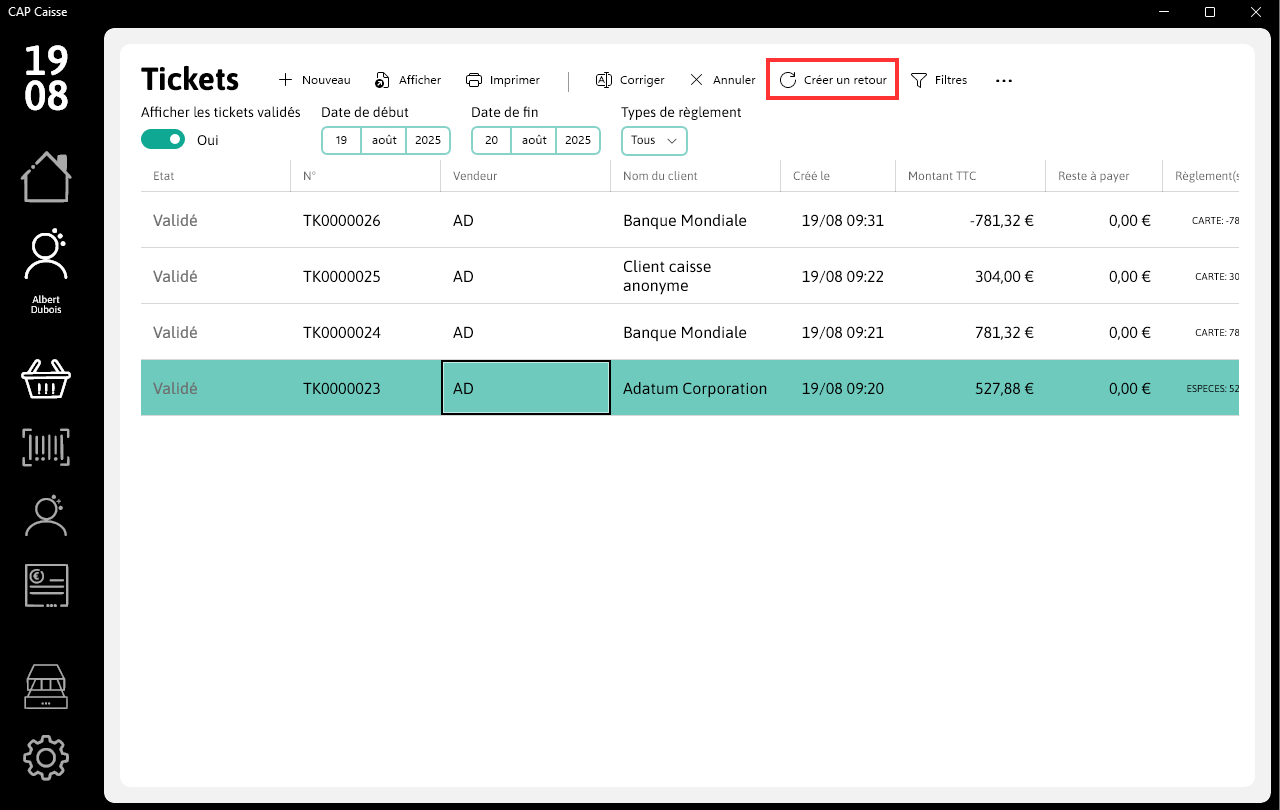Click the Nouveau button
This screenshot has width=1280, height=810.
[314, 80]
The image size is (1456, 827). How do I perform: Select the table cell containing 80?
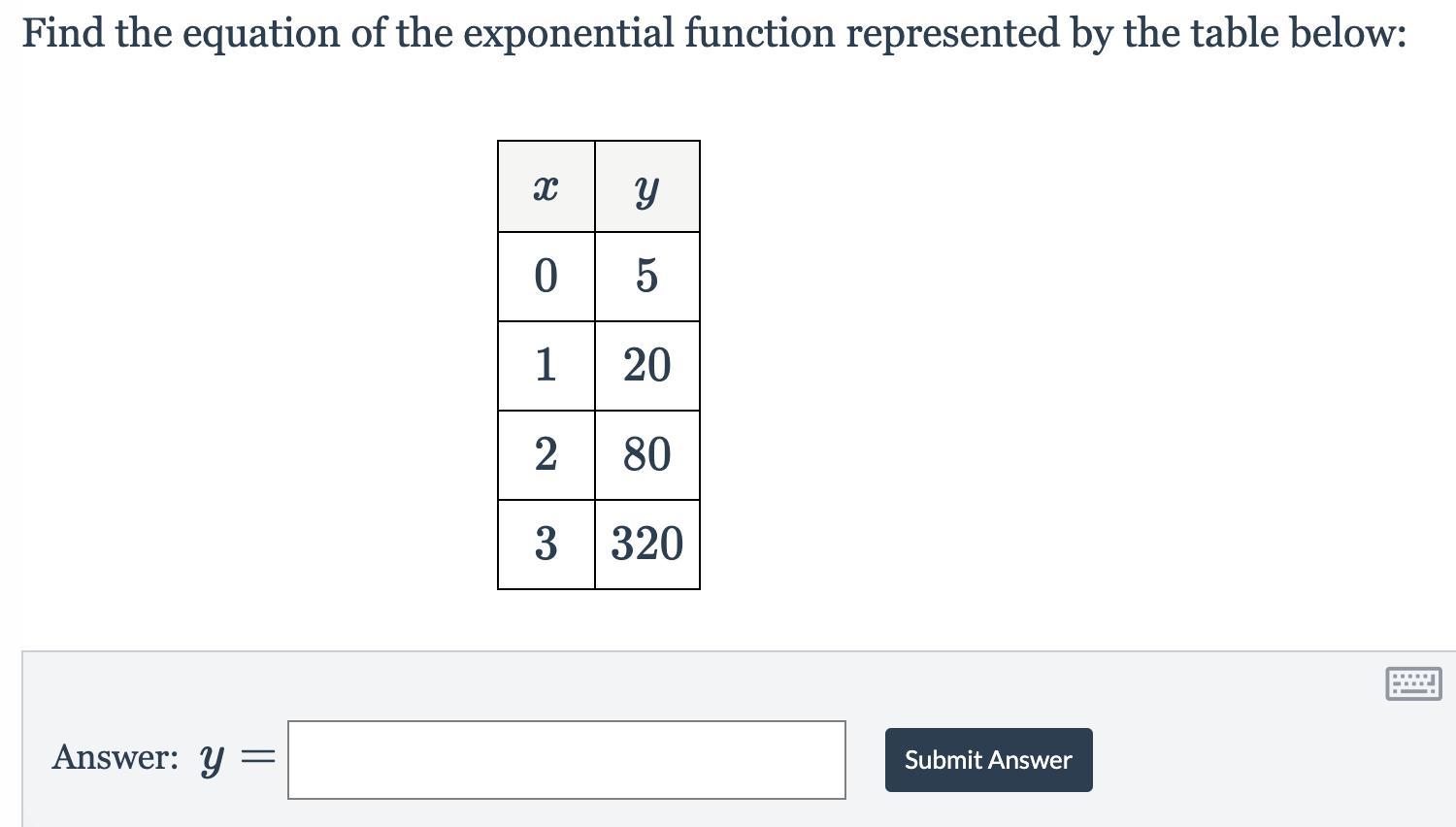click(x=647, y=455)
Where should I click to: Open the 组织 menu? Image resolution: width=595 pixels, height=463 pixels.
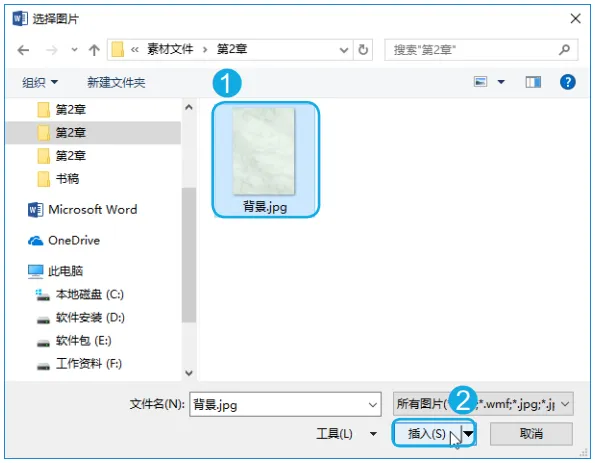[x=40, y=82]
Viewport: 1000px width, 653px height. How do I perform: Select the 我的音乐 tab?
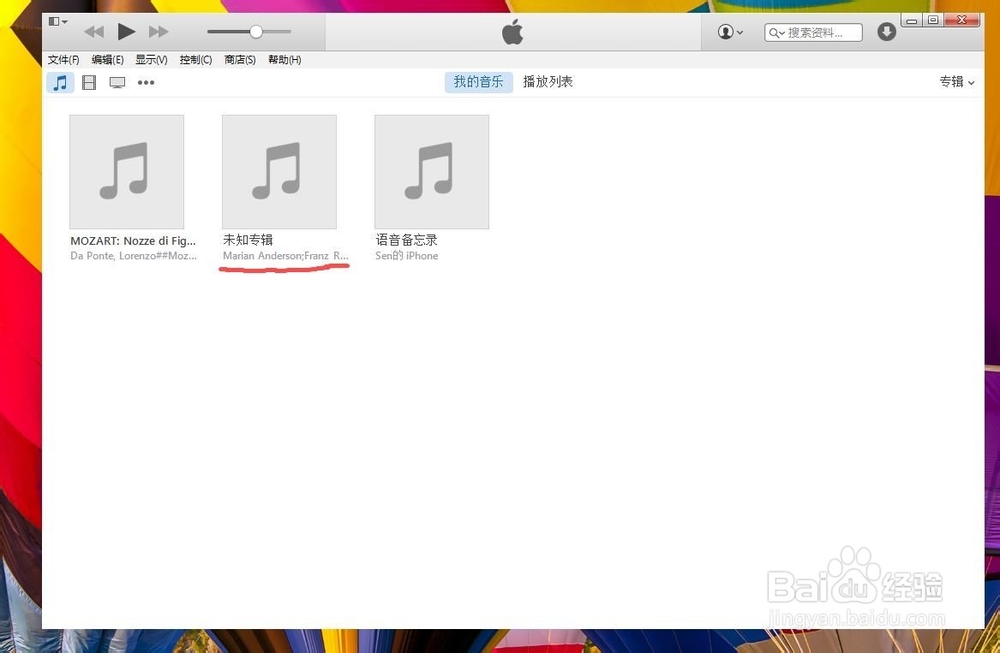pyautogui.click(x=478, y=82)
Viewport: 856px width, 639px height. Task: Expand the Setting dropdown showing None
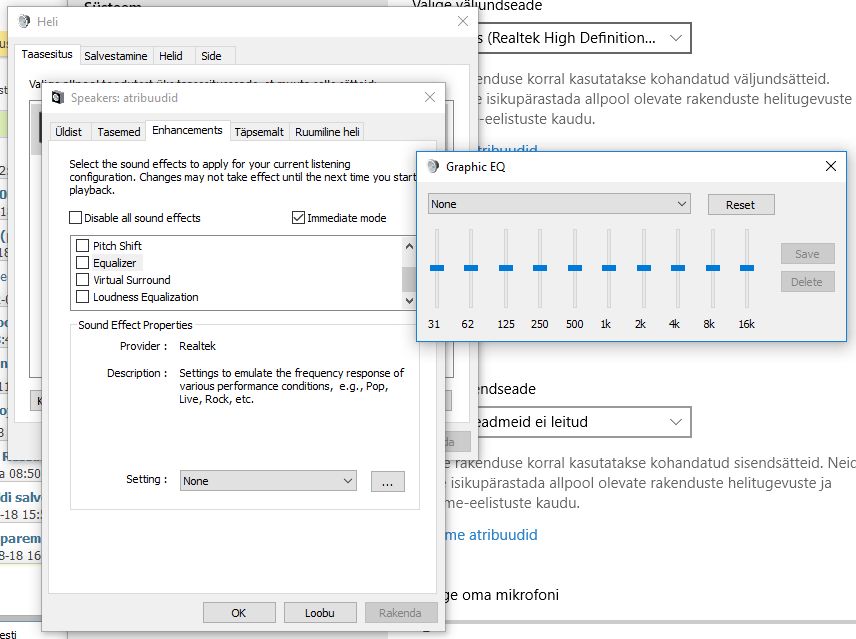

§ WHAT THE TASK REQUIRES: Please convert the rows above into a Markdown table with the columns Number and Line, skipping blank lines and omitting the pictures.

§ THE OUTPUT:
| Number | Line |
|---|---|
| 1 | Click the Nouveau button |
| 2 | This screenshot has width=1280, height=810. |
| 3 | [314, 80] |
| 4 | The image size is (1456, 827). How do I perform: Select the table cell containing 80? |
| 5 | click(x=647, y=455) |
| 6 | Where should I click to: Open the 组织 menu? Image resolution: width=595 pixels, height=463 pixels. |
| 7 | [x=40, y=82] |
| 8 | Viewport: 1000px width, 653px height. How do I perform: Select the 我的音乐 tab? |
| 9 | pyautogui.click(x=478, y=82) |
| 10 | Viewport: 856px width, 639px height. Task: Expand the Setting dropdown showing None |